Aim - Please state only how many lines of the material below contain the string "Formatting", matching case exactly.

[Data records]
■ ■ ■

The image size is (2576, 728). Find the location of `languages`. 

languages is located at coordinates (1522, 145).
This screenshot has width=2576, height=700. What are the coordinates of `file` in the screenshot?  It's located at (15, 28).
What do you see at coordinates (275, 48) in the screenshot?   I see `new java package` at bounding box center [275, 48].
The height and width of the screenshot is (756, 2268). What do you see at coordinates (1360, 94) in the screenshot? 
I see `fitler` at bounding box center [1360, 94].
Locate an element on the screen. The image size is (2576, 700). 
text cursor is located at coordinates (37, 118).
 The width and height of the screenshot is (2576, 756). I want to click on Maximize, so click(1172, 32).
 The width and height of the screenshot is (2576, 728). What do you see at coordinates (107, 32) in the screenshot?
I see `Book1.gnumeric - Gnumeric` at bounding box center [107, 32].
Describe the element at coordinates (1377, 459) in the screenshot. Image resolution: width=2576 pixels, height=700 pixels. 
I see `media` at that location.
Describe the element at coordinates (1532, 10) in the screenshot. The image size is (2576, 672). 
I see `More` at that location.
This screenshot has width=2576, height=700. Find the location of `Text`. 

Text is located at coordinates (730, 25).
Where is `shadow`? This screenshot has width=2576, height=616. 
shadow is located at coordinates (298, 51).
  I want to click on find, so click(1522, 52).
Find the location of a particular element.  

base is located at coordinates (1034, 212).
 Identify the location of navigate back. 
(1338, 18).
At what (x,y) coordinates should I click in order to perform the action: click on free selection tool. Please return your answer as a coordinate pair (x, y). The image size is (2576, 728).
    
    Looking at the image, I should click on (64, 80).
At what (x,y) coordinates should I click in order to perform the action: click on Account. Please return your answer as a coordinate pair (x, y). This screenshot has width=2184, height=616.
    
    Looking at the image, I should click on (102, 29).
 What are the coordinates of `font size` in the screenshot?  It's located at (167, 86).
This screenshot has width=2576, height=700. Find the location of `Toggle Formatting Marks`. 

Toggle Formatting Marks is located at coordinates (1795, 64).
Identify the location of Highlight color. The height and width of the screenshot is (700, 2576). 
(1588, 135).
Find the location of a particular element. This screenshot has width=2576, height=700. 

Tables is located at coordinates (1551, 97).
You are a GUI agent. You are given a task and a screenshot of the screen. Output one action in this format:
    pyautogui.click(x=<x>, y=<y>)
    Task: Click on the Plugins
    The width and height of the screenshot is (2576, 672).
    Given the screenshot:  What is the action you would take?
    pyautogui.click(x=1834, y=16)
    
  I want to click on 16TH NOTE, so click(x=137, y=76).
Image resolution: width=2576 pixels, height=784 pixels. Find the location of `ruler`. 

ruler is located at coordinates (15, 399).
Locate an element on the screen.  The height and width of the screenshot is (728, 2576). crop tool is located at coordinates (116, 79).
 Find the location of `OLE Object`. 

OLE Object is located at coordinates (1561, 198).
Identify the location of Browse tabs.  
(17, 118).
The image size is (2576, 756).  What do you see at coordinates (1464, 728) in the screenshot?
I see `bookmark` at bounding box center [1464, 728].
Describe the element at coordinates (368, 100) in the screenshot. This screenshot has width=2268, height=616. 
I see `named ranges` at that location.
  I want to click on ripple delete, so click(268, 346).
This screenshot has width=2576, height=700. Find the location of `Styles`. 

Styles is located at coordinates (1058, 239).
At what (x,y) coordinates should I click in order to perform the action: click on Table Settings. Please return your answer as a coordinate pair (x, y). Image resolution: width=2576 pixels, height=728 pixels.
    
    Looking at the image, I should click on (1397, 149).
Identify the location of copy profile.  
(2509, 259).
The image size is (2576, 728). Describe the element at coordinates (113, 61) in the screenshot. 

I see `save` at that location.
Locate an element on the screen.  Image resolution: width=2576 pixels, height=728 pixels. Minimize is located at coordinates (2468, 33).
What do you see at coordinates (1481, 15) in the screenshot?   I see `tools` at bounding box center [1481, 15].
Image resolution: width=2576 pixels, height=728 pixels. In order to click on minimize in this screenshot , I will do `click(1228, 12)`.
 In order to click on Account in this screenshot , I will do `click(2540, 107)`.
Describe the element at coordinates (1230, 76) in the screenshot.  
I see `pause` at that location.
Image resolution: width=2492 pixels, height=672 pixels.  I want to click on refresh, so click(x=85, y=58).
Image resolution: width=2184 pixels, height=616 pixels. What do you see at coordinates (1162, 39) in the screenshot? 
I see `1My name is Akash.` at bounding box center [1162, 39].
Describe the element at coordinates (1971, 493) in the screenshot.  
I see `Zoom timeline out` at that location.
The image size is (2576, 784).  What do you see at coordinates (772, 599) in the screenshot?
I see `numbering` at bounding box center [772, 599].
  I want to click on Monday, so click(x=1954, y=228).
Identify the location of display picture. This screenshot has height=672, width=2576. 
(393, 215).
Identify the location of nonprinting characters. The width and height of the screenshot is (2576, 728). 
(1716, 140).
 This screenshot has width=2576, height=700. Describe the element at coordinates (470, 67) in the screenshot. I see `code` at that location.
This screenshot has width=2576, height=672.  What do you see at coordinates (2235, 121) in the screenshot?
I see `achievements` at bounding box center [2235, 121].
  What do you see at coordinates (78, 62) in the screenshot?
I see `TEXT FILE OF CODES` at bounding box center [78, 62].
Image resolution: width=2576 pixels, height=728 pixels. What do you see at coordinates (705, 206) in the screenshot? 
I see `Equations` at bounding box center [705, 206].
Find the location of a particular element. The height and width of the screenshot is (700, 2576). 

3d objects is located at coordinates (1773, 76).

■ ■ ■

Result - 2